Sono circa 50 anni che nel Cantone si parla di "Integrazione" e ultimamente di "Inclusione" delle persone differentemente abili.

Tralasciamo le varie disabilità e concentriamoci sulle persone con Sindrome di Down che sono il focus della nostra Associazione.

Non siamo alla ricerca di colpe né di colpevoli, ma attraverso l'analisi della situazione attuale e confrontandola con altre realtà, cercheremo di capire se ci sono delle differenze negative e se queste possono essere recuperate oppure no.

La reale inclusione sociale delle persone affette da Trisomia 21 nel nostro Cantone si può determinare abbastanza rapidamente ponendoci alcune domande:

  1.  Quante persone con Sindrome di Down si sono sposate e hanno creato una famiglia? La famiglia intesa come marito e moglie dato che i maschi con Sindrome di Down sono al 99,99% sterili.
  2. Quante di loro hanno costruito una vita in piena autonomia? Ovvero vivono da soli fanno la spesa, si comperano l'abbigliamento, cucinano, vanno al lavoro e tutto ciò che comporta una vita autonoma.
  3. Quante di loro hanno un lavoro non protetto? Cioè che hanno un lavoro da svolgere con un minimo di responsabilità personale e indipendenza presso un datore di lavoro che non sia una associazione di assistenza, o apparati di amministrazione pubblica, o il bar del fratello, o la panetteria della zia.
  4. Quante di loro hanno conseguito una laurea?
  5. Quante di loro hanno conseguito un diploma di maturità o anche solo professionale?

La risposta a tutte queste domande è zero o con valori molto vicini allo zero, ognuno può pensare quello che ritiene più opportuno e che gli fa più comodo ma la realtà è che abbiamo una serie di zeri tondi tondi.

Quindi il lodevole sforzo per dare la migliore assistenza sociale a queste persone, permette loro di vivere degnamente e serenamente, ma non permette loro di "Includersi" nel tessuto sociale come succede a tutte le persone normali e sono a tutti gli effetti dei disadattati della società reale.

Questa intervista ai responsabili della Fondazione Diamante e della residenza anziani Casa San Rocco, apparsa sulla trasmissione della RSI LA1 "il Quotidiano" edizione del 16.11.2016 intitolata "Progetto per i disabili anziani", mette in risalto come queste persone ormai in età avanzata, non riescono ad inserirsi in una normale struttura per anziani senza l'aiuto di assistenti esperti che ne facilitino l'integrazione.

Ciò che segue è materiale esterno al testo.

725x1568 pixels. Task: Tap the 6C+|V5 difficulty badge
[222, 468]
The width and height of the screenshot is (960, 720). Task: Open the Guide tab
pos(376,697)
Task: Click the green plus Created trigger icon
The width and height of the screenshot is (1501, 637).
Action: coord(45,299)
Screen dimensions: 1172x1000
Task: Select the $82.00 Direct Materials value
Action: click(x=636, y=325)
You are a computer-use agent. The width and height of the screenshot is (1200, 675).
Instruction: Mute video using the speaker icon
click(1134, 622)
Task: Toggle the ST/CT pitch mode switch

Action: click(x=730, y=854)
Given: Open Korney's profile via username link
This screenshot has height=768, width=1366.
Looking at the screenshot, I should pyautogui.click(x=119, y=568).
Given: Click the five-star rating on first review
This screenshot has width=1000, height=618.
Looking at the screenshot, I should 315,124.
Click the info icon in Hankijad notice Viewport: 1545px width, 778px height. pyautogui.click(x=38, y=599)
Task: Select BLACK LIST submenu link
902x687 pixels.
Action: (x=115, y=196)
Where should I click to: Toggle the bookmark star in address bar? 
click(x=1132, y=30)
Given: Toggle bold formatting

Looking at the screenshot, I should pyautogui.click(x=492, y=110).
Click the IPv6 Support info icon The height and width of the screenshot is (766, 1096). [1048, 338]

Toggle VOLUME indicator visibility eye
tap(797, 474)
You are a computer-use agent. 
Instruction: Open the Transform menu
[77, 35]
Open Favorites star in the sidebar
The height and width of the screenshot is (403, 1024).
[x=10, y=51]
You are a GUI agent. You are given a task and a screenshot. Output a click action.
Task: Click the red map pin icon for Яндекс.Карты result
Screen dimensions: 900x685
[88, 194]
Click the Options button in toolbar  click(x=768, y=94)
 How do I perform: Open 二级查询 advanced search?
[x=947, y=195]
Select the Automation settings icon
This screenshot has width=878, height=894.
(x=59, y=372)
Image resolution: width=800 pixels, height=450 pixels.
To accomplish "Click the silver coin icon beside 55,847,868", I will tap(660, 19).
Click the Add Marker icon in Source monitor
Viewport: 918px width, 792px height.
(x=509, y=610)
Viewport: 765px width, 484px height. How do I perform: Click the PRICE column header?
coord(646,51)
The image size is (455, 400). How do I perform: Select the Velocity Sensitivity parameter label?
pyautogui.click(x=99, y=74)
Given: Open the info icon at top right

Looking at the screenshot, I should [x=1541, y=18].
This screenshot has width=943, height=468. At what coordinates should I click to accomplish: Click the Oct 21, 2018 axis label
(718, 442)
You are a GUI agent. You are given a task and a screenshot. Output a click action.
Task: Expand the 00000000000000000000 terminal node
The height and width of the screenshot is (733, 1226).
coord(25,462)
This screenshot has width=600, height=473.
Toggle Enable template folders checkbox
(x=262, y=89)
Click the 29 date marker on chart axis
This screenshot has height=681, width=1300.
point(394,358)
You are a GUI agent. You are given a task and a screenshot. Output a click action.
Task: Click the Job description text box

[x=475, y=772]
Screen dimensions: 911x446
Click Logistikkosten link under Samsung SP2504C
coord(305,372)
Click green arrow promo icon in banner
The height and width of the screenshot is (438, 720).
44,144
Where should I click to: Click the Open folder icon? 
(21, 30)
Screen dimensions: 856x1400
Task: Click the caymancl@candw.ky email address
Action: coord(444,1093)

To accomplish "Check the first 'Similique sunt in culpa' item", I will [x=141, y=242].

Qualcuno potrà obiettare che anche altrove è più o meno così.

Ebbene no, siamo andati in giro per l'Europa e per il mondo a vedere cosa succede in altre realtà che hanno anche meno possibilità economiche della nostra e siamo rimasti sorpresi dal fatto che tutte le domande sopra riportate hanno delle risposte con numeri reali e diversi da zero.

Direttori d'orchestra, musicisti, ballerini, meccanici, laureati in economia, un esercito di addetti al servizio ai tavoli di ristoranti alberghi bars, etc.

Come è possibile questo divario?

E' chiaro che durante il percorso qualche cosa non ha funzionato, ed è un percorso che comincia molto lontano, in primis dalla famiglia che deve accettare il bambino con Sindrome di Down.

Immediatamente dopo interviene l'Assistenza delle strutture cantonali predisposte all'aiuto di questi bambini.

Poi il poderoso apparato di scolarizzazione del Cantone che impegnerà questi bambini fino all'età adulta.

E infine l'apparato cantonale o privato che prepara questi giovani ad un mestiere o una specializzazione con il successivo inserimento nel mondo del lavoro.

Rimandiamo agli articoli successivi una analisi più approfondita di questo lungo percorso.